A Multi-Agent Retrieval Augmented Generation (RAG) system built with LangChain and LangGraph.
This repository implements a graph-based multi-agent RAG system with the following components:
- Document Processing Pipeline: Handles document ingestion, chunking, and indexing
- Agent-based Graph System: Utilizes LangGraph for orchestrating multiple agents
- Streamlit Web Interface: Provides an interactive UI for querying the system
- Integration with LLMs: Uses various large language models to power the agents
- Python 3.9+
- Git
- Access to LLM APIs (Fireworks, OpenAI, etc.)

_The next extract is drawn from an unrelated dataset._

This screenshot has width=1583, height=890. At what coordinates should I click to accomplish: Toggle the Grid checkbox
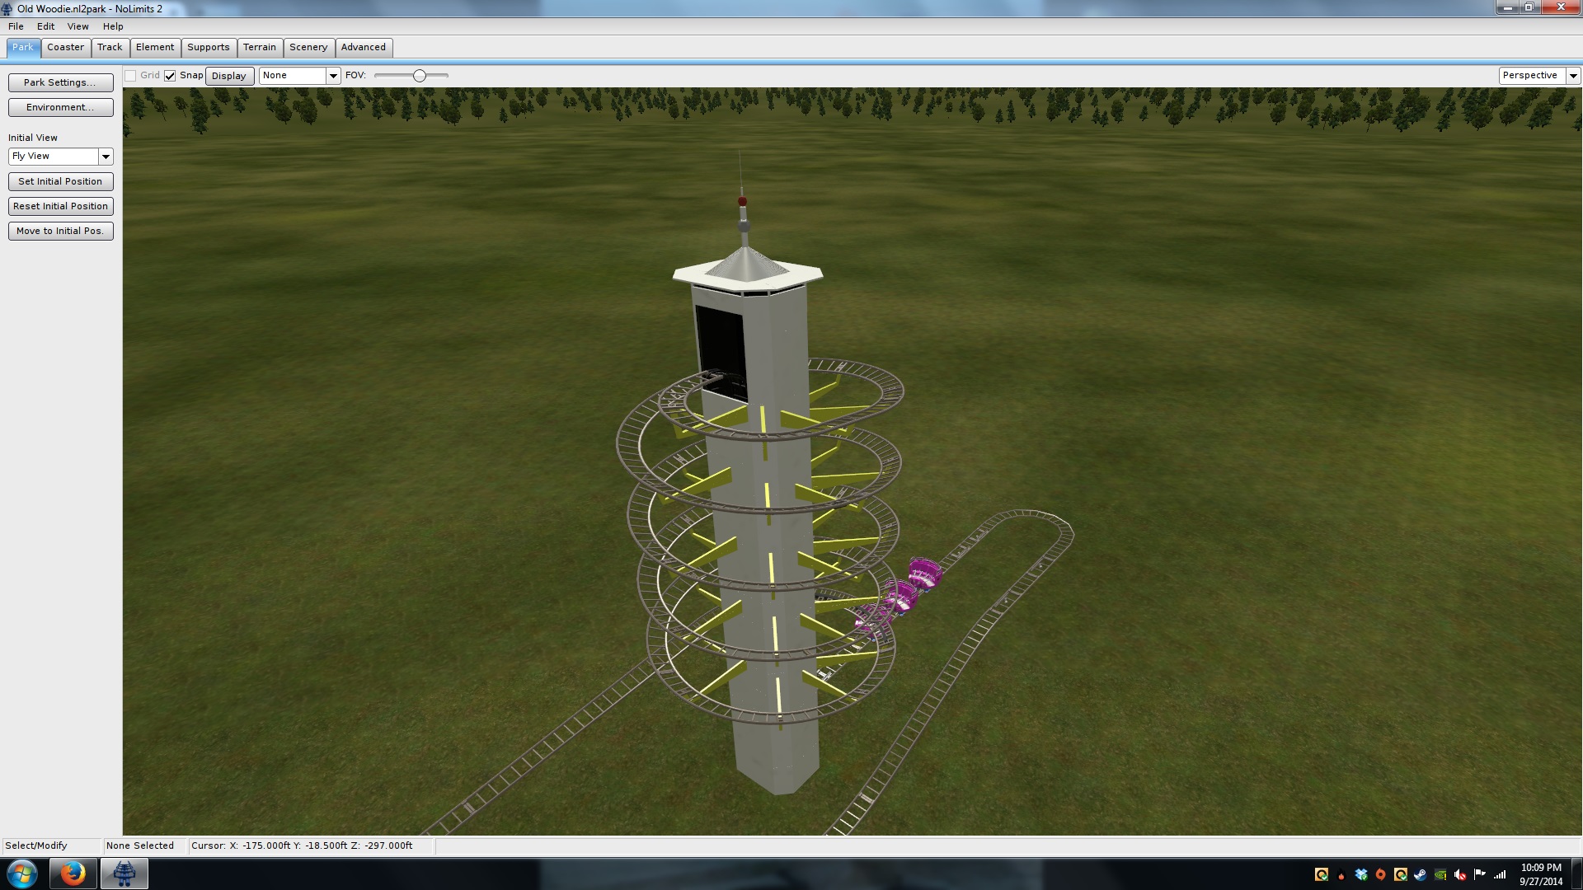click(130, 76)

- Sufficient disk space for document storage
- Clone the repository:
git clone https://github.com/yourusername/langchain-qs.git
cd langchain-qs
- Use the Makefile to set up your environment and install dependencies:
# Create virtual environment and install dependencies
make install
# Create .env file with placeholder values
make env
- Configure your
.env
file with your API keys:
TAVILY_API_KEY=
FIREWORKS_API_KEY=
API_PUBLIC_KEY=
API_PRIVATE_KEY=
GROUP_ID=
# Add other API keys as needed
Start the Streamlit app:
make all
The application will be available at http://localhost:8501
by default.
You can also run the application using Docker:
# Build Docker image
make docker-build
# Run Docker container
make docker-run
- Open the application in your web browser
- Select your preferred LLM model from the sidebar
- Enter your query in the input field
- The system will:
- Process your query
- Retrieve relevant information
- Generate a response using the Multi-Agent framework
- Multiple LLM Support: Choose between different language models
- Graph-based Agent Workflow: Agents collaborate to improve response quality
- Document Retrieval: Automatically fetches relevant information from indexed documents
- Query Refinement: Rewrite queries to improve search results when needed
- One-Click Deployments: Deploy easily to various cloud platforms
- GitHub Integration: Seamless version control and collaboration support
- Expanded LLM Providers: Support for newer models from various providers
- Enhanced Caching: Improved response times through optimized caching
For convenience, the following make commands are available:
make help # Show all available commands
Contributions are welcome! Please feel free to submit a Pull Request.